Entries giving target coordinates

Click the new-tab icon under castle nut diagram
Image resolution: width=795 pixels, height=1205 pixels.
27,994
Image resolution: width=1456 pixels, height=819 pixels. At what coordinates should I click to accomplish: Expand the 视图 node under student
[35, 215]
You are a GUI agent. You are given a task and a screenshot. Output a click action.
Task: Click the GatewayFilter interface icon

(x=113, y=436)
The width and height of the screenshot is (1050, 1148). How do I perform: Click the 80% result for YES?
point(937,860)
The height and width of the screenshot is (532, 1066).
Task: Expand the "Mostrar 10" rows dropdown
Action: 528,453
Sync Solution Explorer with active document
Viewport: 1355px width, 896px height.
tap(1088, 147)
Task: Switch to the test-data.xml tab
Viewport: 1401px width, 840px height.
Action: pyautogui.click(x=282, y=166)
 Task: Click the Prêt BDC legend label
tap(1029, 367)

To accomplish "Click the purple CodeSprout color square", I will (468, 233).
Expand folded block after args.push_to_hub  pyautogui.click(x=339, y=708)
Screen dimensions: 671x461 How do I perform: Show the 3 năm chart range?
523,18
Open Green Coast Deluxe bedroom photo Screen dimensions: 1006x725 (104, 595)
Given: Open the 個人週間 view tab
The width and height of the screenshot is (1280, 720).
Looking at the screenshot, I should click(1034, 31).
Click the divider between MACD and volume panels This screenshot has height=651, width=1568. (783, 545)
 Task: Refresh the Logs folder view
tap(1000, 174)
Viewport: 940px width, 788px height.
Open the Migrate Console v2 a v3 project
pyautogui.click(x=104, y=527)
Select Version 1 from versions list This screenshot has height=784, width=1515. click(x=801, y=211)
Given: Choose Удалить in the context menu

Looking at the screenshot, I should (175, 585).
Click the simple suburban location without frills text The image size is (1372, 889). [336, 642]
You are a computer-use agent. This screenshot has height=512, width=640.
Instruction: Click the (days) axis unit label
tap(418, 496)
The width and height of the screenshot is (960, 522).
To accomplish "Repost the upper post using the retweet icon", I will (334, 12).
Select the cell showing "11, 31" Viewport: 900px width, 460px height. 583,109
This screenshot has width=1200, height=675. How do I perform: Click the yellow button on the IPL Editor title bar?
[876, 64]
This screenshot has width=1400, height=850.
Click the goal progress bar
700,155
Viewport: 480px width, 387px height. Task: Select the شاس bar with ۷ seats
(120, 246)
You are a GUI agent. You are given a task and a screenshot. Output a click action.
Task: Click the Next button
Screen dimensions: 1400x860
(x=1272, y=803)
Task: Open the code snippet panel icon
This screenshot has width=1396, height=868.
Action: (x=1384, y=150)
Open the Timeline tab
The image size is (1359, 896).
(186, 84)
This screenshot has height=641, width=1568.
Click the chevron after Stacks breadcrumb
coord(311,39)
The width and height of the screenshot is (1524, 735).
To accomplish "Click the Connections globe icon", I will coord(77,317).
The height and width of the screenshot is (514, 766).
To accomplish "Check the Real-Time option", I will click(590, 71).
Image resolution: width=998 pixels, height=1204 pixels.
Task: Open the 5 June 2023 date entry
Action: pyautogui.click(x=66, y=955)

> [Prompt]: Collect and copy out every line of the material above that contains the string "size". Case counts.

> [Solution]:
Click the simple suburban location without frills text The image size is (1372, 889). [336, 642]
The image size is (1359, 896).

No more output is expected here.